Video Transcript

Joseph Campbell

Mr. McKnight: Now I'd like to ask you a question regarding the individual life span. In a sense this is a question of relating to the purpose of life. Last night in your lecture you mentioned that an individual goes through a first process of life up to about the age of thirty-five where he's becoming socially conditioned and serving a purpose in society and after that there is an inward turning which Jung would probably call the process of individuation. I'd like you to explain how this happens and how we can help the process along.

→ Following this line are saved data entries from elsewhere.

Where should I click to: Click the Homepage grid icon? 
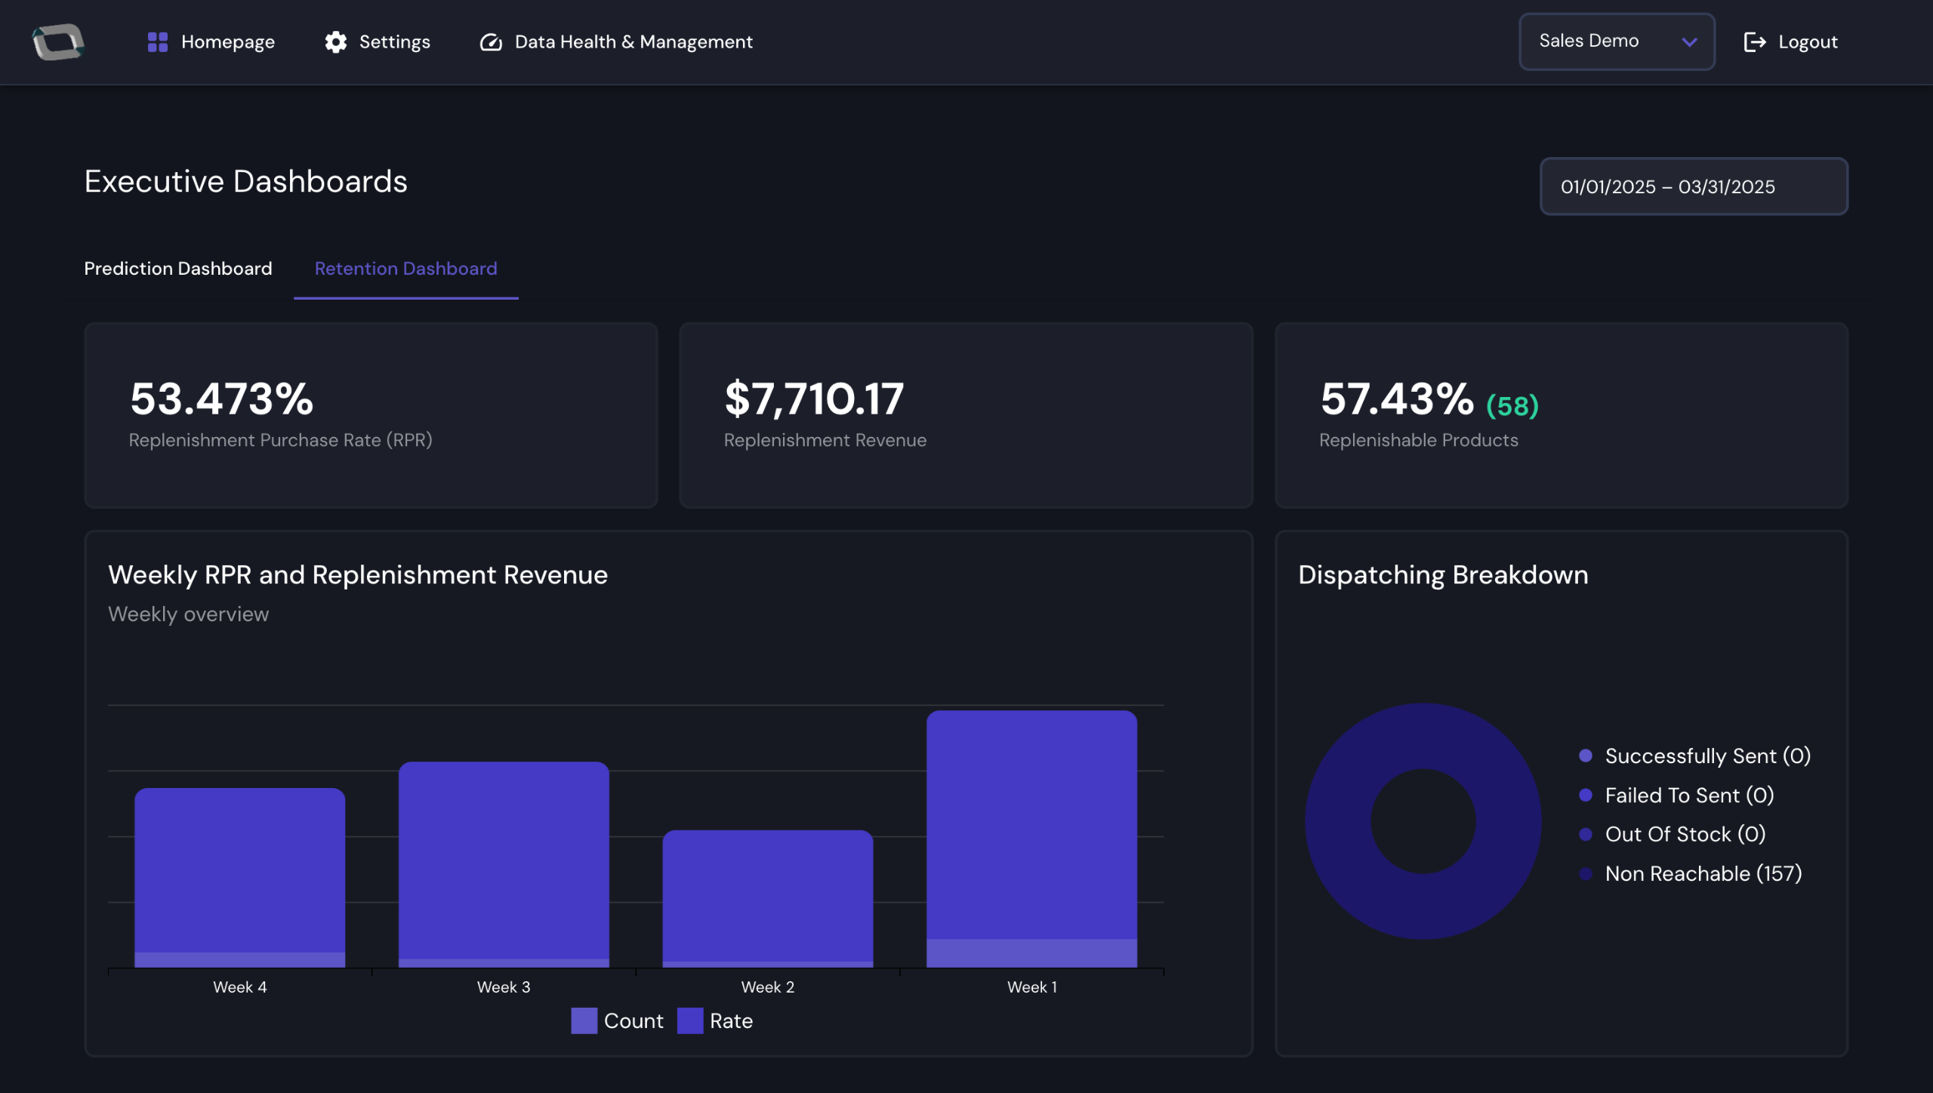point(157,42)
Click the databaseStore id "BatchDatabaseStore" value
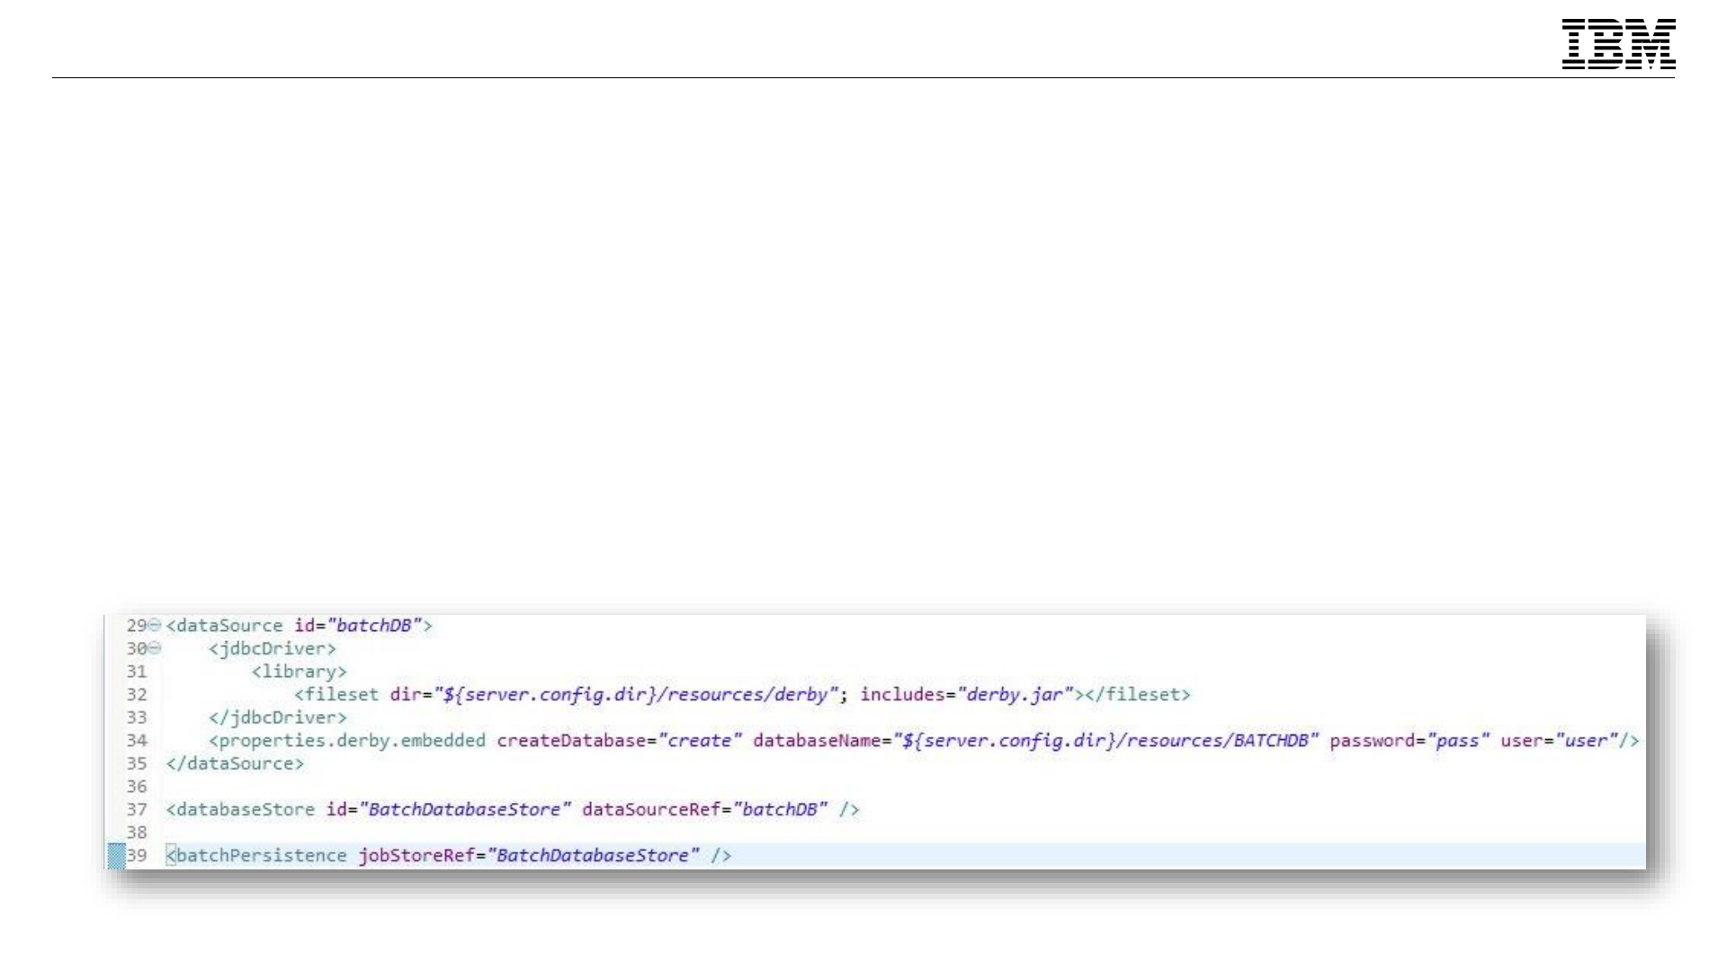The image size is (1727, 971). pyautogui.click(x=465, y=809)
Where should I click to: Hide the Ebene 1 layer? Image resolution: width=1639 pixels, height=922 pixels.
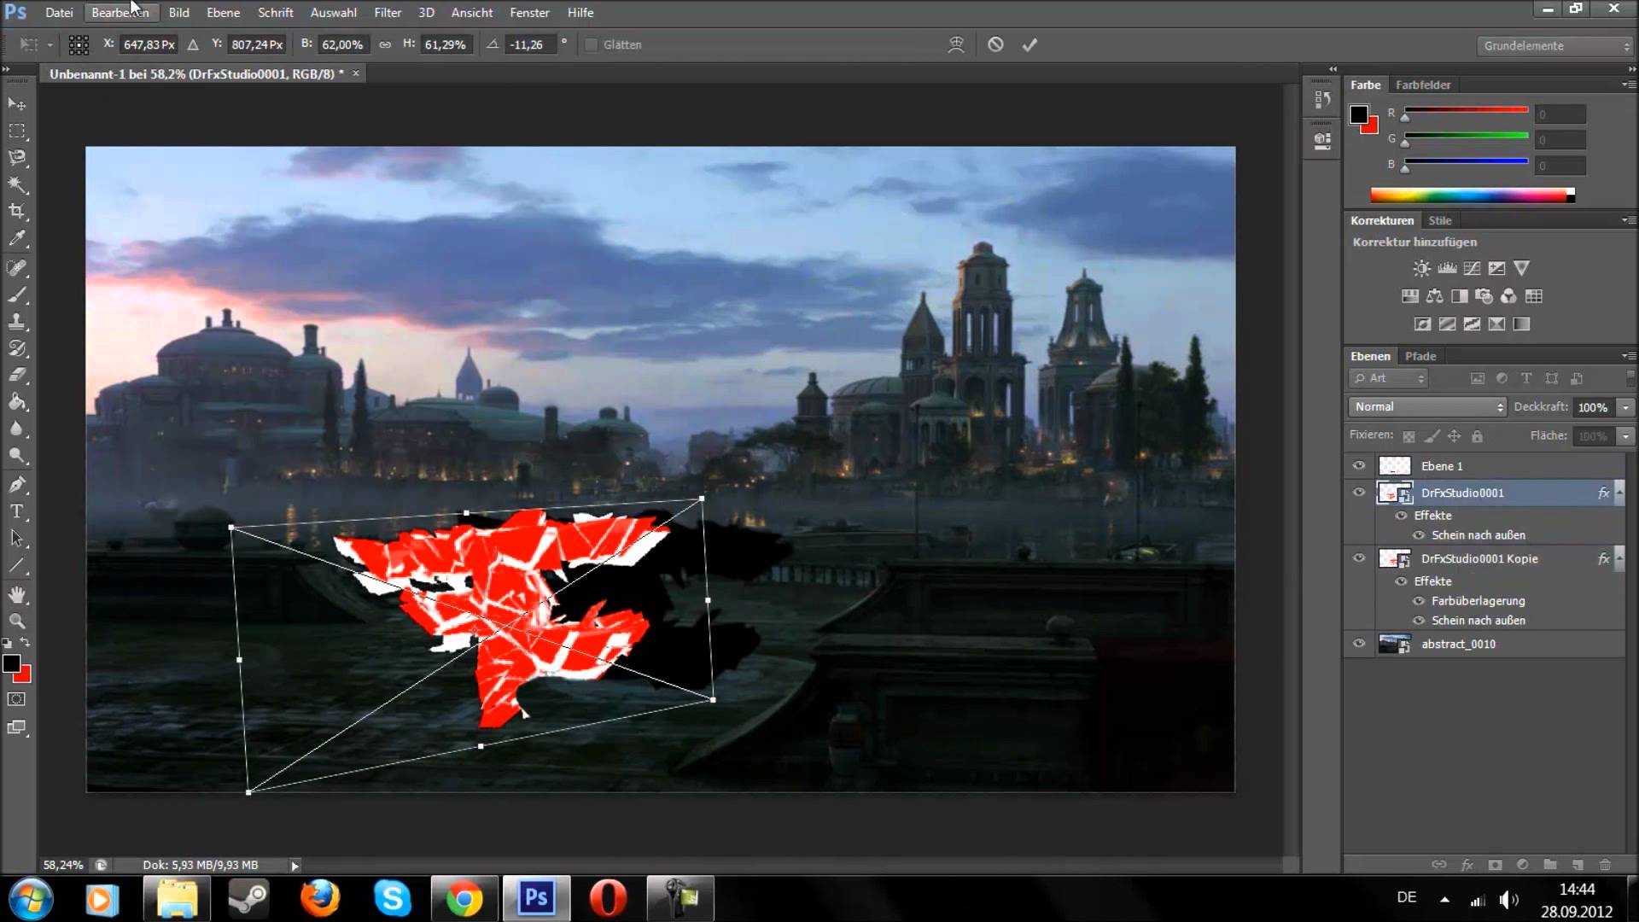[1359, 465]
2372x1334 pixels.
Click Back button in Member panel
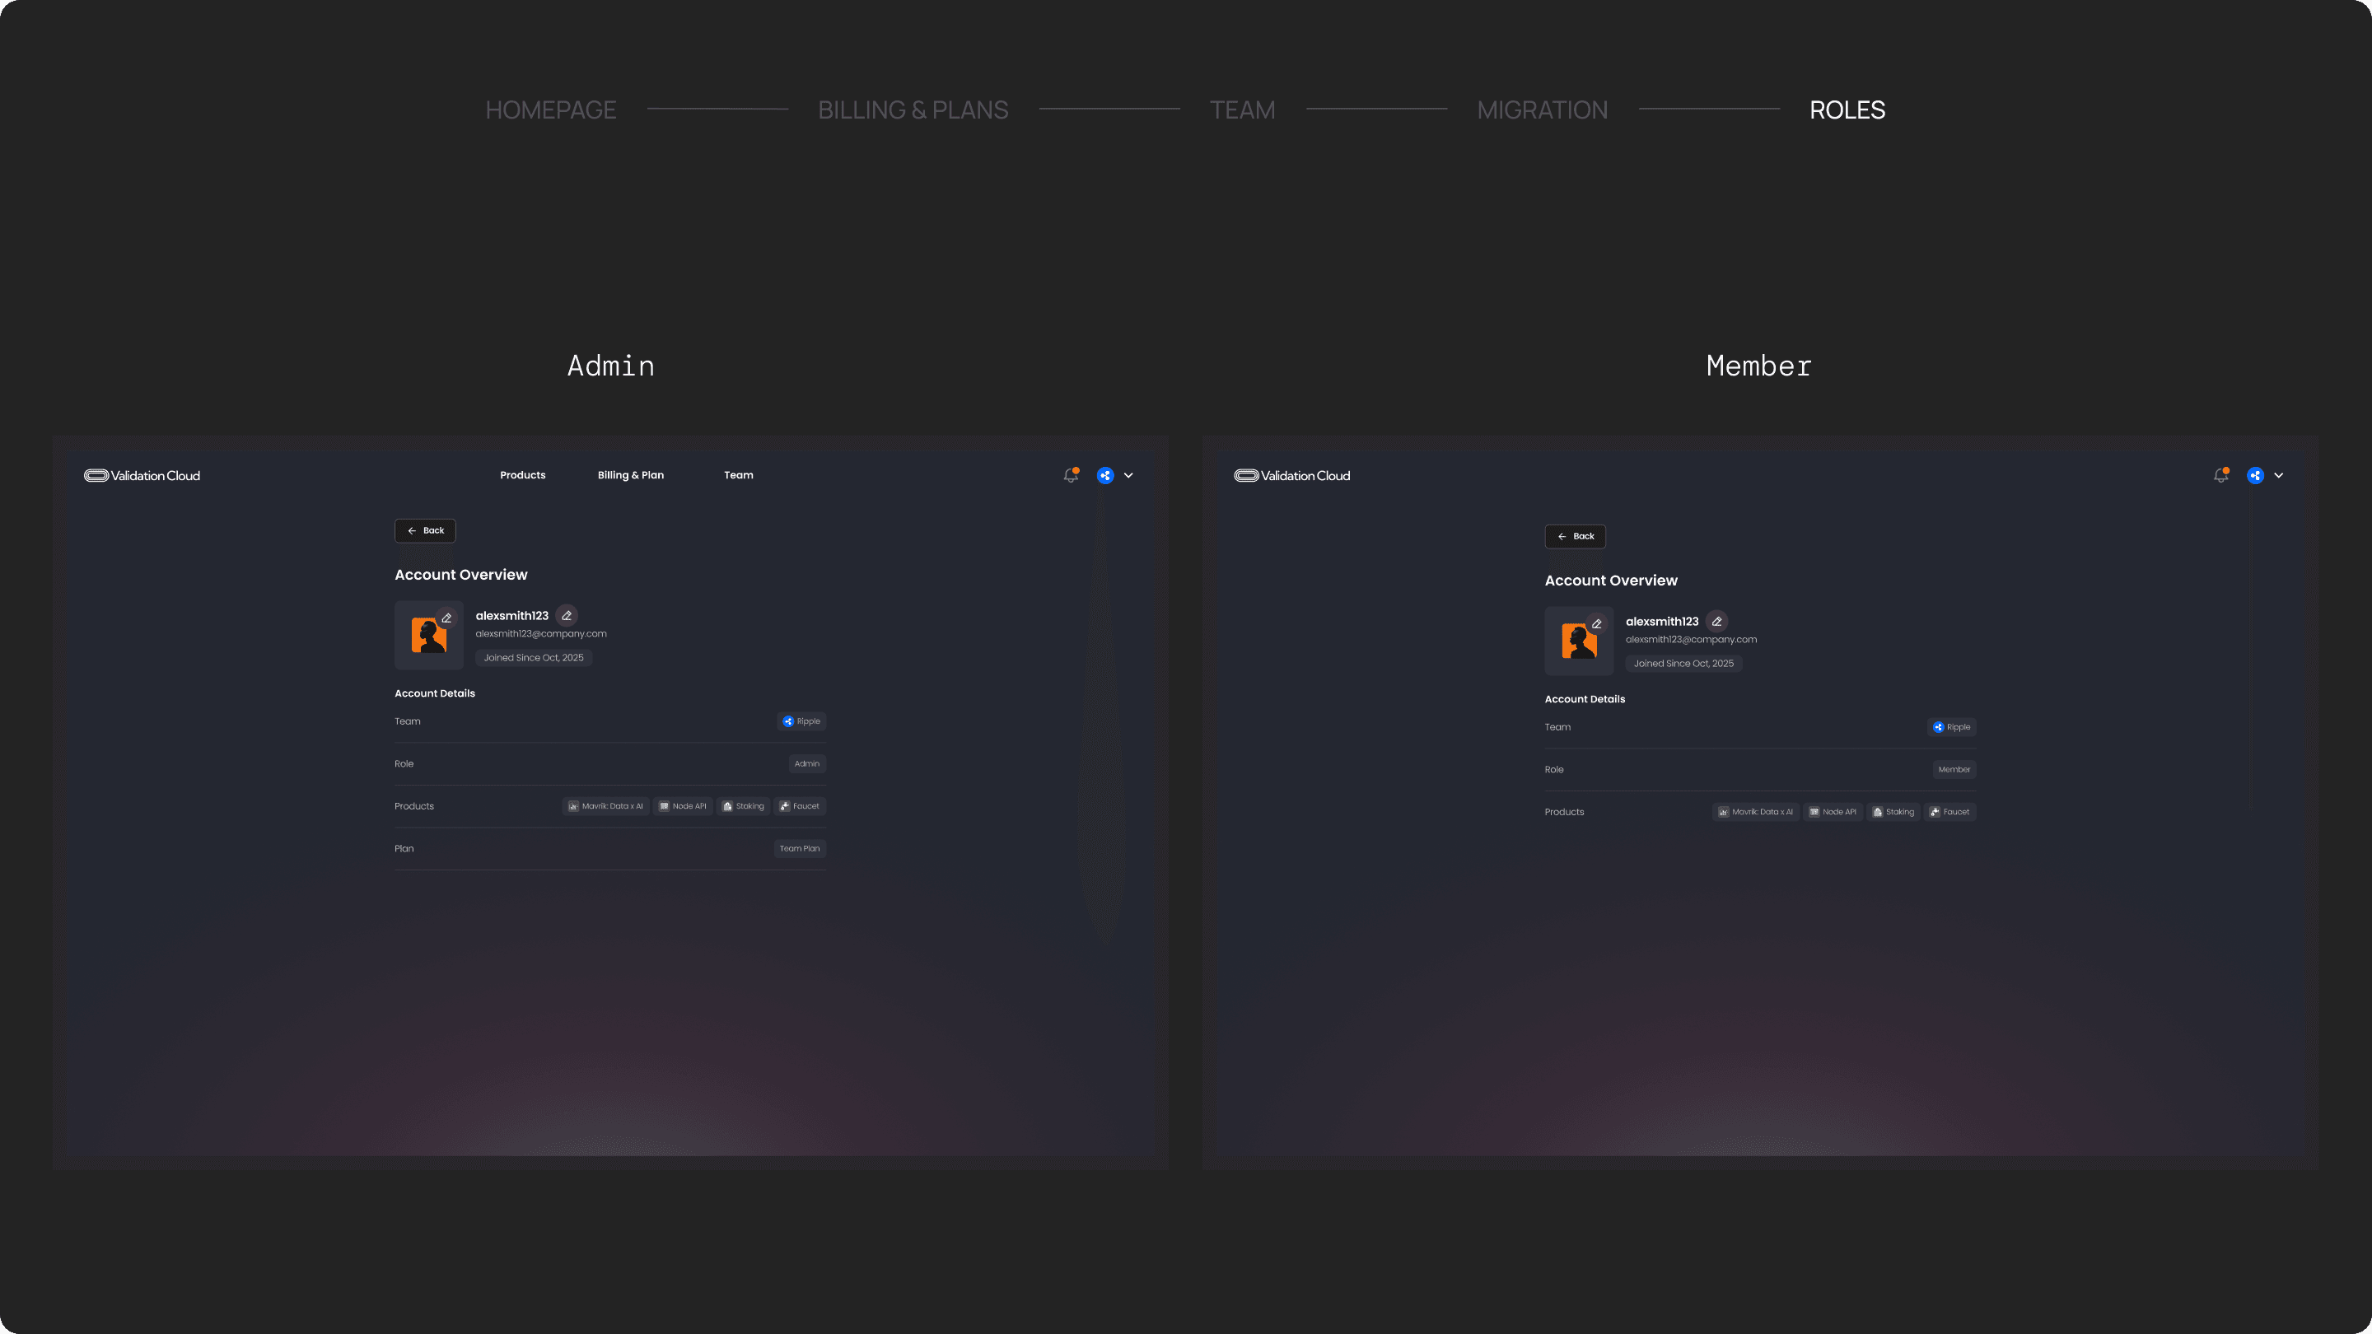click(1575, 536)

Mr. Campbell: Well, society dismisses you at a certain point. The first part of life one is trying to find one's way in to the world of one's time and one's place. Some people flip out and some people manage. Then, shortly after middle life you begin to lose momentum and the society disengages you. Furthermore, you're gradually disengaging yourself. When everybody you meet reminds you of somebody you met before, everything that happens, I mean read the newspaper today and go back twenty years and read the same thing you sort of got the message and there's an inward turning. Now one thing that's lacking in our contemporary teaching is what you do with the energies that go inward again - have a nervous breakdown is what happens or I'm told that the average of years lived after retirement is very very low. That's because the body and psyche say, well, there's nothing for us to do. But if the idea of finding or rather letting the flower of your spirit bloom totally from what you will have learned and what you have assimilated, if that becomes your zeal in the latter part of life you carry on and move into what Jung calls the problem of the second half of life - that's individuation. And this is not individualism in the rabid way of "I've gotta win" You're not taking anything from anybody when you go in or begin to digest what you've lived and learned. And you can become of help to your friends in helping them to straighten out their lives and so forth and that's the proper function of age to represent wisdom and justice and life energy and life knowledge. So, there is a career after your career you might say.


Insights

This interview was recorded in 1979 in the studios of the University of Vermont. The essential teaching contained in this excerpt is "let the flower of your spirit bloom". This teaching is especially important in our post mid-life years when we have accomplished a few goals and are wondering how to make the most of the rest of our lives. Jung called this process "individuation". Campbell correctly distinguishes it from "individualism". You are not taking anything away from others as you come into your own in life. In helping others, we are fulfilling a key mission in maturation: a career after our career!